So, kesimpulannya kita kudu melaksanakan semua yang menjadi kewajiban kita. Yakin deh, apa yang menjadi hak kita nicaya akan kita dapatkan semuanya. Berikanlah apa yang menjadi hak saudara kita. Sebaliknya dia juga akan memberikan apa yang menjadi hak kita. Dengan demikan kita akan saling mencintai dan kekuatan cinta akan mempertautkan hati.

Part 3: Hadiah Menjadikan Semakin dekat dan Saling Mencintai

“Saling memberi hadiahlah(pemberian) kalian, niscaya kalian akan saling mengasihi, dan saling maaf dan memaafkanlah, niscaya perasaan ingin menyalahkan akan lenyap dari diri kalian.” (HR. Ibnu Asakir)

• Sering memberikan hadiah akan menimbulkan kecintaan dan menghilangkan kedengkian serta kejengkelan di hati antara kita
• Jika saudara kita memberikan hadiah kepada kita, maka janganlah menolak atau tidak mau menerimanya,walaupun kita sudah memiliki yang lebih baik dari apa yang ia hadiahkan. Hal ini, demi menghargai niat baik dan menjaga hatinya. “Barangsiapa menerima kebaikan (pemberian) dari kawannya (saudaranya) tanpa diminta hendaklah diterima dan jangan dikembalikan. Sesungguhnya itu adalah rezeki yang disalurkan Allah untuknya.” (HR. Al Hakim).
• Berusahalah untuk membalas hadiah yang diberikan dengan memberikan hadiah yang sama atau lebih baik. Serta doakanlah ia, dan cahaya kasih sayang semakin menyinari hati. (mv)
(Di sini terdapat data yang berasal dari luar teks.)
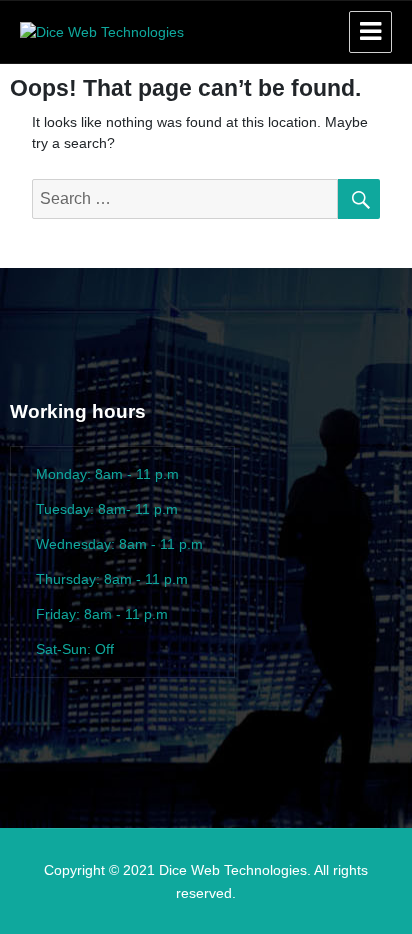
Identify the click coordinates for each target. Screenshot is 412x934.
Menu (370, 32)
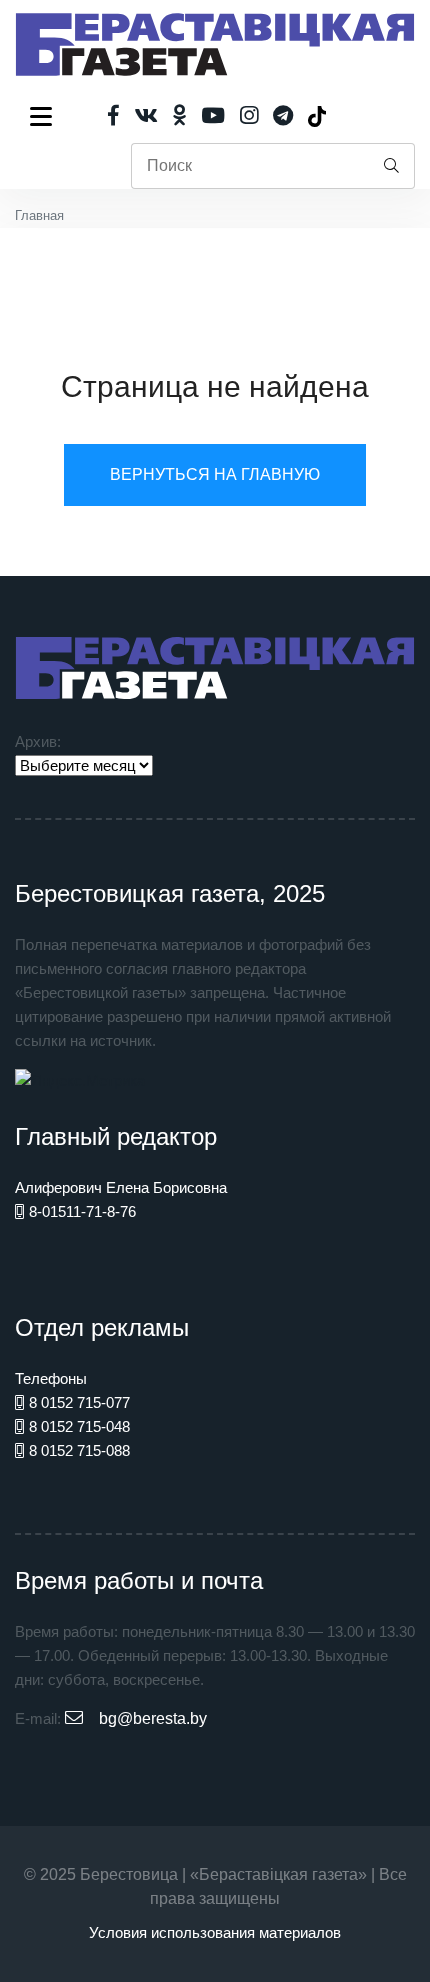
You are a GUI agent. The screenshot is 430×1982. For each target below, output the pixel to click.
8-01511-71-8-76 (82, 1211)
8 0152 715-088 (79, 1450)
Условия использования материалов (215, 1932)
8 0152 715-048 (79, 1426)
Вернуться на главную (215, 474)
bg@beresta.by (153, 1718)
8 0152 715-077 (79, 1402)
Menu (44, 116)
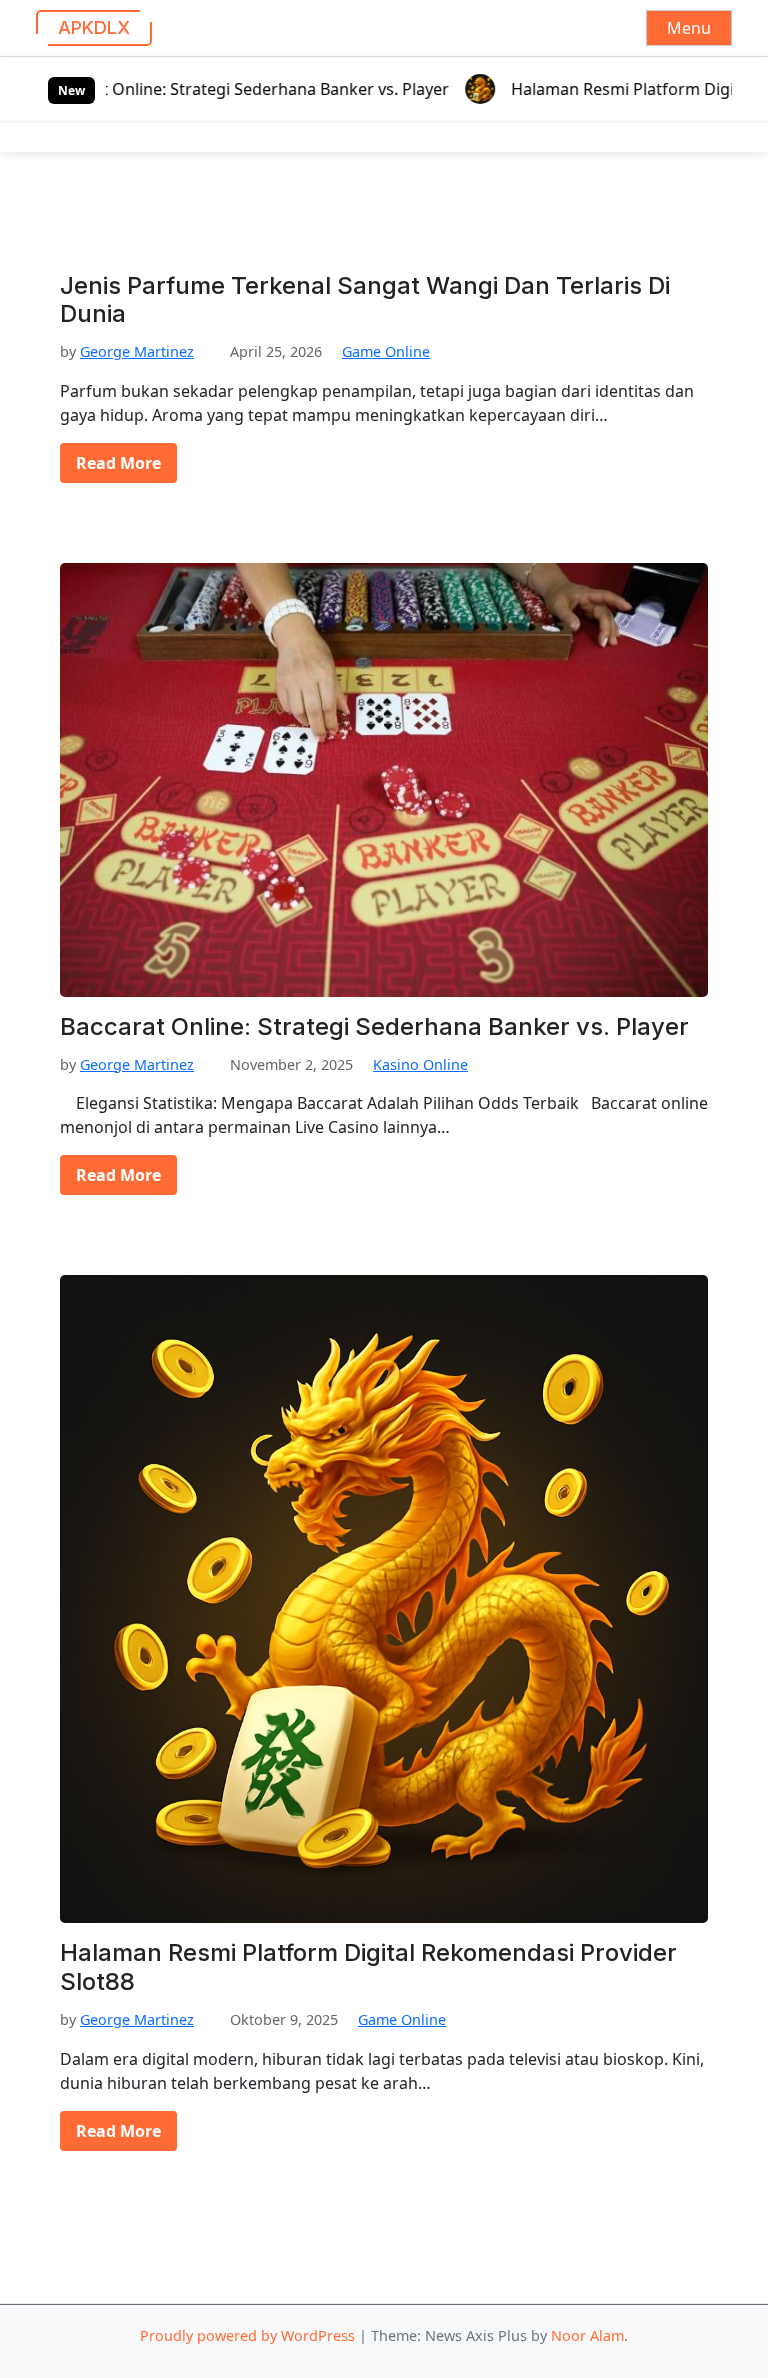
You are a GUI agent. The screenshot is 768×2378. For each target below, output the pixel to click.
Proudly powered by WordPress (247, 2335)
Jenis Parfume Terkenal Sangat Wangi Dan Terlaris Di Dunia (365, 300)
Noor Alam (587, 2335)
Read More (118, 463)
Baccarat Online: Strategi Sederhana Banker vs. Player (222, 89)
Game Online (386, 351)
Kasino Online (420, 1064)
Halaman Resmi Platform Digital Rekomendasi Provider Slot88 (368, 1967)
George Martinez (137, 351)
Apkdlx (94, 27)
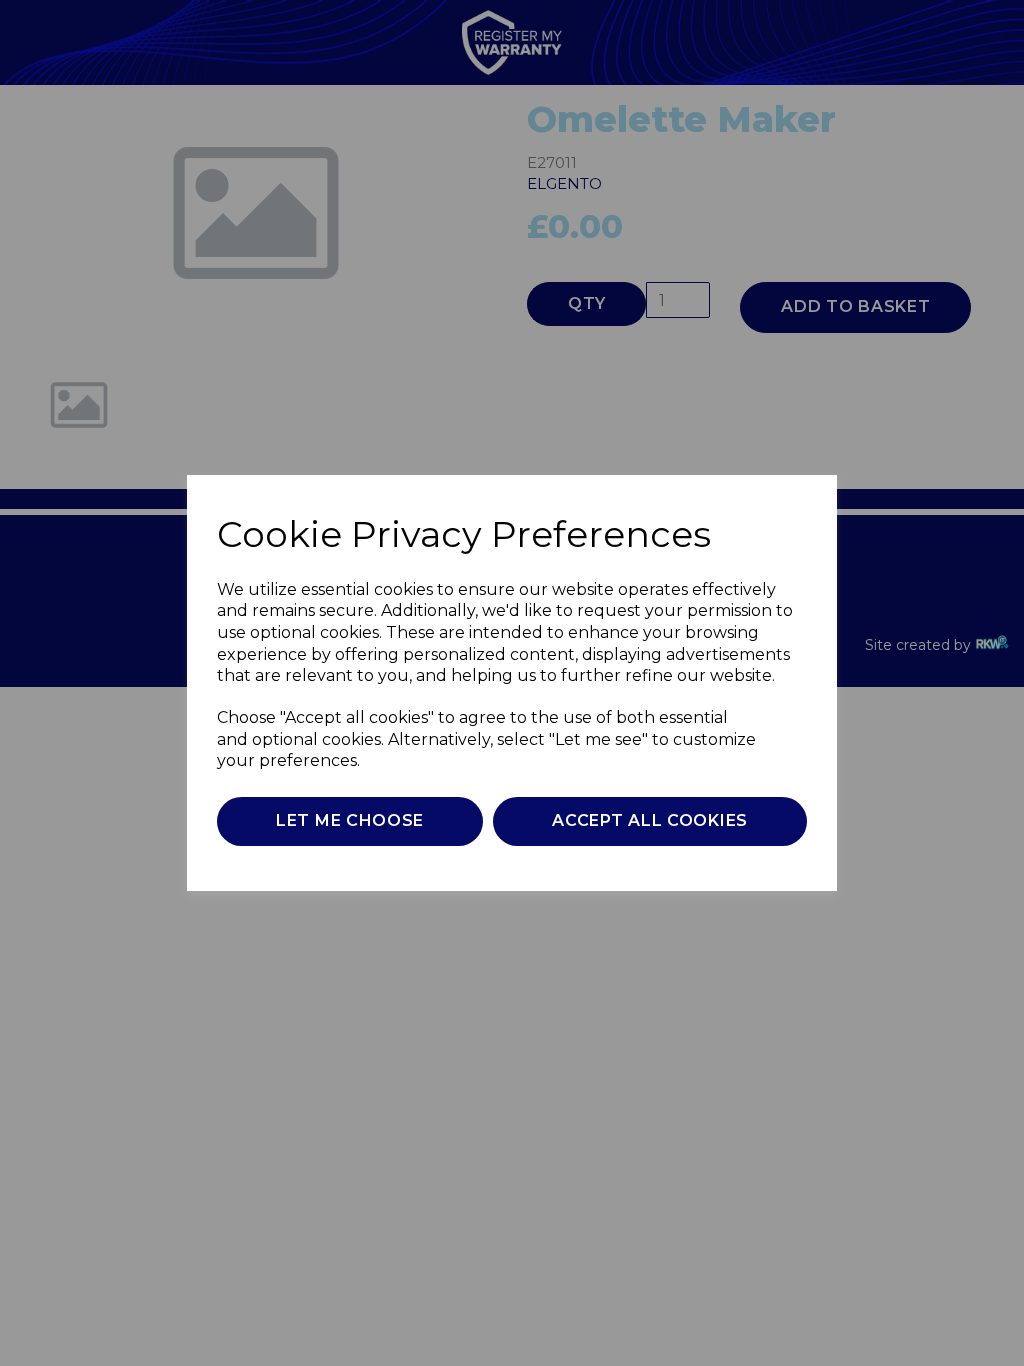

Part 4: Kemana Obat hendak di cari bila lidah meluikai hati?

Bila pedang melukai tubuh mungkin masih ada harapan sembuh. Namun jika lidah melukai hati kemanakah obat hendak dicari? Betapa sakit dan perihnya hati kita saat tergores oleh tajamnya lidah. Karena ujung lidah itu tak bertuan, bahkan lebih tajam daripada ujung tombak. Sehingga akan lebih sulit menyembuhkan luka akibat lidah daripada luka akibat tombak.

Jagalah lidah kita dan berhati-hatilah dengannya. Selagi kita belum meluncurkan anak panah dari busur lidah, maka kita akan bias menjaga dan mengendalikannya. Tetapi, apabila sudah dilepaskan, maka sekali-kali kita tidak akan bias menjaga dan mengendalikannya.

Saat anak panah tersebut menancap pada hati saudara kita, maka akan menyakitinya. Sedangkan bekas luka yang ditimbulkan takkan pernah bisa disembuhkan.

Part 5: Sayangilah ia dengan kelemah-lembutan

Sudah seharusnya kita bisa saling menyayangi dan bersifat lemah lembut antar sesama. Untuk itu, curahkanlah kasih sayang kita kepada saudara Muslim, sebaliknya mereka juga akan berbuat hal yang sama.
“Sesungguhnya Allah Maha Lembut dan menyukai kelemah-lembutan dalam segala hal.” (HR. Bukhari dan Muslim)
Janganlah kamu sekali-kali bersikap kasar dan berhati keras kepada saudaramu, karena akan menghadirkan kebencian dan saling menjauhi. Justru bangunlah wahana kasih sayang dan ombak cinta kasih. Niscaya kita akan dicintai Allah dan seluruh penduduk yang ada dilangit dan di bumi.

Part 6: Bagaimana mungkin Saling Menyayangi tanpa Saling Mencintai?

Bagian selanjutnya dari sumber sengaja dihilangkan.